White canvas covers protect parts of the Rhone glacier against melting as visitors enter an ice cave near the Furka mountain pass
White canvas covers protect parts of the Rhone glacier against melting as visitors enter an ice cave near the Furka mountain pass. Reuters

While the summer is knocking the door and at the same time global warming has started showing its impact on the blue planet but Switzerland has found a very unique way of saving its beautiful Rhone Glacier in the Swiss Alps near the Furka pass from shrinking.

Since 1856, around 1,148 feet of its ice thickness has been lost and in just past 10 years, 131 feet of that has vanished. The local residents took it upon themselves to protect the glacier and o covered it up with white blankets.

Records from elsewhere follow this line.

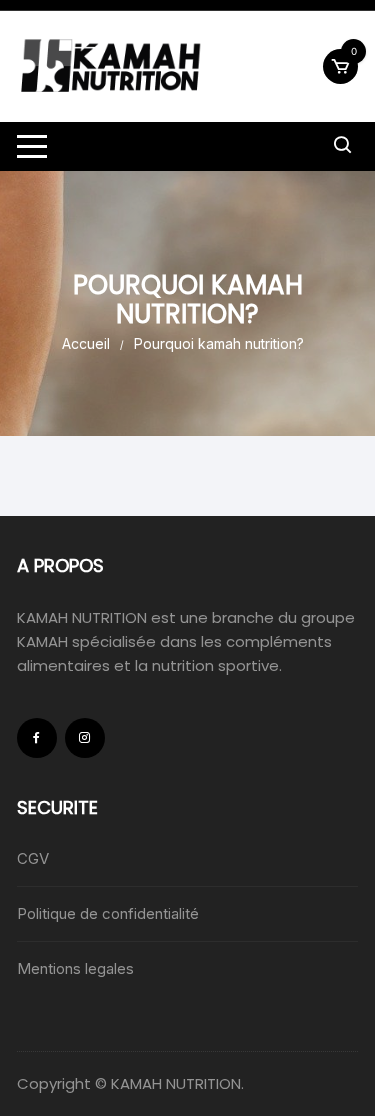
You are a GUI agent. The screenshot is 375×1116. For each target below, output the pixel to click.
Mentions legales (75, 968)
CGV (33, 858)
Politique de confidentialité (108, 913)
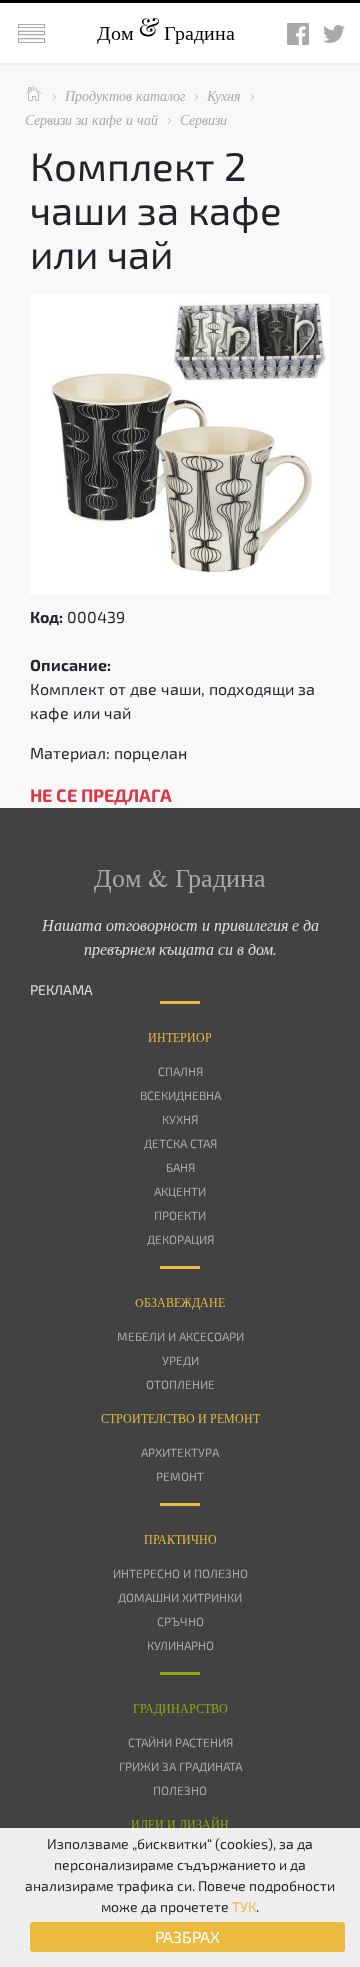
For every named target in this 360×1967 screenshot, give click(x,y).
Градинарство (180, 1708)
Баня (180, 1167)
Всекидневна (180, 1095)
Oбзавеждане (180, 1302)
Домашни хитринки (180, 1597)
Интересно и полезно (180, 1573)
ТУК (244, 1906)
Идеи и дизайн (180, 1824)
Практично (180, 1539)
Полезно (180, 1790)
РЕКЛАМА (61, 989)
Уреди (180, 1360)
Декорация (180, 1239)
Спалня (180, 1071)
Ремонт (180, 1476)
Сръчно (180, 1621)
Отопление (180, 1384)
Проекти (180, 1215)
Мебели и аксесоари (180, 1336)
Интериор (180, 1037)
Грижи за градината (180, 1766)
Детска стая (180, 1143)
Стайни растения (180, 1742)
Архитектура (180, 1452)
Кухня (180, 1119)
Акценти (180, 1191)
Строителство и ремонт (180, 1418)
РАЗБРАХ (187, 1936)
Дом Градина (166, 32)
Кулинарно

As the Earth is getting warmer, the climate is changing and it is affecting the blue planet triggering the rise of sea level twice as high by 2100, said a recent study by NASA.

During this alarming situation, protecting glaciers by blankets might seem strange and foolish but this method could be a good tactic to reflect the sunlight and protect the glaciers from the external environment. It could probably allow the glaciers to remain in their pristine state.

Taking cue from it, a group from the University of Utrecht has come up with the idea of protecting Switzerland's Morteraca glacier by placing it on artificial snow with a high level of light reflectance.

In 2015, David Volken, an expert working with the Swiss Ministry of Environmental Protection, said in an interview that the blanket reduces the melting procedure as much as 70 percent. "The glacier has melted back six metres" in the past three weeks, he noted.

On the other hand, Jean-Pierre Guignard, a 76-year-old tourist from the Swiss town of Lausanne said the new method will help to slow down the melting for a maximum of two years but one day "they will have to take away the blankets because the ice underneath will be gone. It has been heartbreaking to see the glacier shrink, and today it is really painful to see it covered in blankets, to see this vain battle to save a dying mountain," he told AFP, as quoted by Phys.org.

As reported, if every year glaciers lose between five and seven meters of ice, "by the end of the century, only 10 percent of the current ice volume will remain", said Volken.

NASA's 25-year-long study showed that due to the climate change ice melting will increase in Greenland and Antarctica as well, which will affect the global sea-level.